The Catechism calls this the foundational text of the doctrine of justification by faith: the standing of righteousness before God is not produced by human achievement but received by faith in the divine promise (CCC 146). Abram has no child, no land, no visible ground for confidence. He believes the God who promised, and that belief, that trust, that orientation of his whole being toward the word of God, is counted as righteousness. Paul will argue in Romans 4 that this happened before circumcision, making Abraham the father of all who believe, circumcised or uncircumcised.

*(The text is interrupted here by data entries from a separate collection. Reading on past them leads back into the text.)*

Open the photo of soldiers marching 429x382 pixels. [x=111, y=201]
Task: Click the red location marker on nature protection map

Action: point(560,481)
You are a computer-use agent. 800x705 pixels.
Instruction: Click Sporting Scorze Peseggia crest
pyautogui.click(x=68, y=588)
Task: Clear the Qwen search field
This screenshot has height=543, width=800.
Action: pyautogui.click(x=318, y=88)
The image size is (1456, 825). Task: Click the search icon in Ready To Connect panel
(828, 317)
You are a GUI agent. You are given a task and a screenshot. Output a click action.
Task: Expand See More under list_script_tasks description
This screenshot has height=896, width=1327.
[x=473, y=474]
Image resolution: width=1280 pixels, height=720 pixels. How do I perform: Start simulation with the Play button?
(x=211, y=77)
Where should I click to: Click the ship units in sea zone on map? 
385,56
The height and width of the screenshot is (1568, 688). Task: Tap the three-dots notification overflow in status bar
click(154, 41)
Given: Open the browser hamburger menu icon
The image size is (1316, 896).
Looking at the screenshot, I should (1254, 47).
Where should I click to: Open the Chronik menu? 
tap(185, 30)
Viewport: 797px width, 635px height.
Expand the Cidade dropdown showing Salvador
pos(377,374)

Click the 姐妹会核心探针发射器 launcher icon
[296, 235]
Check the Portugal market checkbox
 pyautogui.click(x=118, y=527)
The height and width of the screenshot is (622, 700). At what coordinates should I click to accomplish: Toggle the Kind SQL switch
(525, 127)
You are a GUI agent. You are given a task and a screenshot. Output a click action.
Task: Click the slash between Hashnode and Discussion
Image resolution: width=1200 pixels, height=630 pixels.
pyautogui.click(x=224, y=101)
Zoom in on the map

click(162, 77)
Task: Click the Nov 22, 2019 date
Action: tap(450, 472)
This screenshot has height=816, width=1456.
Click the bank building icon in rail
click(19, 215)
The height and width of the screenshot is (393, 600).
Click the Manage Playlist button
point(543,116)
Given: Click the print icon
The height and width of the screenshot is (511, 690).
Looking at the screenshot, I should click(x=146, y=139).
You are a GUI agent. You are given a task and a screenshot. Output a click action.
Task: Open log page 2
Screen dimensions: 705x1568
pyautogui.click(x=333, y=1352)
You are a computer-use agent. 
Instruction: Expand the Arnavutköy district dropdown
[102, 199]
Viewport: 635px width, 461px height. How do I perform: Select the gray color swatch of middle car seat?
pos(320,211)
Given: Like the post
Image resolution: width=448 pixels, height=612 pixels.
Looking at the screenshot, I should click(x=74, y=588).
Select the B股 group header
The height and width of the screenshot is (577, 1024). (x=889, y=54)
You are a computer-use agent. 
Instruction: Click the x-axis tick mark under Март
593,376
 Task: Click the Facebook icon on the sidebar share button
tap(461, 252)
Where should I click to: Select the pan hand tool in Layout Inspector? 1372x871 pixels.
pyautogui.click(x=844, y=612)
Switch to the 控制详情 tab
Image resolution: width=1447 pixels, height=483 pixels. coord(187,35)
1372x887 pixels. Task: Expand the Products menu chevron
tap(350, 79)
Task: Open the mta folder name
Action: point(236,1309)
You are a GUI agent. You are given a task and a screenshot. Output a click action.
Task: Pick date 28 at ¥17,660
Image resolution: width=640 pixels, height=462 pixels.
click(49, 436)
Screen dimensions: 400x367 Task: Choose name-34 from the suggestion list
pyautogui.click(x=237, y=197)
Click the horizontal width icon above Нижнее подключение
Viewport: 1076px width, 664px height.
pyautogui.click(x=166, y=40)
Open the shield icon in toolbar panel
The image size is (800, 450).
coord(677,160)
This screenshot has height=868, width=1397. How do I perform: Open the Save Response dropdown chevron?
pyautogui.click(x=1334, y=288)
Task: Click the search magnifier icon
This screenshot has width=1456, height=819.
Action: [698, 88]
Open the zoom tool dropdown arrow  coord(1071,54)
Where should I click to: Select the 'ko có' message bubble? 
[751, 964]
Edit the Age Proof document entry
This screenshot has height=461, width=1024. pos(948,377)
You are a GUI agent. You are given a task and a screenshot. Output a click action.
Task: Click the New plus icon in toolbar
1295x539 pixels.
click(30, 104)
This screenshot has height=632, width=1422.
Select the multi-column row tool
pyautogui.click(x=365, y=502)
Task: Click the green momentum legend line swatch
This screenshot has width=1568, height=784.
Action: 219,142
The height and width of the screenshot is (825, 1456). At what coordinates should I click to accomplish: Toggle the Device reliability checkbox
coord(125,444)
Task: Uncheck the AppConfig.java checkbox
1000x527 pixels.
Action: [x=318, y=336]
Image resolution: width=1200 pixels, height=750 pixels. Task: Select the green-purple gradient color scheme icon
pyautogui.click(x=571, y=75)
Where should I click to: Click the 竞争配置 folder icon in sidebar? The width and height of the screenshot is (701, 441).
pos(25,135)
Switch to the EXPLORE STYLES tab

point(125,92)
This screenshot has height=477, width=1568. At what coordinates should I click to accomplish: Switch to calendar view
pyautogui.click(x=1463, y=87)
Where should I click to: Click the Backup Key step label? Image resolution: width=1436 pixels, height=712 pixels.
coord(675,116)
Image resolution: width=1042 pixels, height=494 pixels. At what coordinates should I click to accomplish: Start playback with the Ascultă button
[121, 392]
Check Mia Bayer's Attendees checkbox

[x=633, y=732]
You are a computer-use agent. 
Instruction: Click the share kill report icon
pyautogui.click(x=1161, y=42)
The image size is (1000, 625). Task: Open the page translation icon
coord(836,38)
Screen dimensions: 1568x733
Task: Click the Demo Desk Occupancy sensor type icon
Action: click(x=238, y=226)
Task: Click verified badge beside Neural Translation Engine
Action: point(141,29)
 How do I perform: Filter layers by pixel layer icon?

God seals the covenant with a covenant ceremony: Abram cuts animals in two and arranges the halves. A smoking firepot and a blazing torch, symbols of God's presence, pass between the pieces. In the ancient world, both parties to a covenant walked between the cut animals, invoking on themselves the fate of the animals if they broke the terms. Here only God passes through. The covenant is unconditional. Its fulfilment rests entirely on God's faithfulness, not Abram's performance.
Brothers and sisters, Abram believed the LORD and it was credited to him as righteousness. Not after he had produced the child. Not after he had taken the land. While the stars were still only stars and the promise was still only a word. Faith that is credited as righteousness is faith that believes God before the evidence arrives. Count the stars. They are your credentials before God.
Lord God, you told Abram to count the stars and promised him offspring as numerous. He believed you and you counted it as righteousness. Give us Abraham's faith: trusting your promise before the evidence appears, resting in your covenant that rests on your faithfulness alone. Through Christ our Lord. Amen.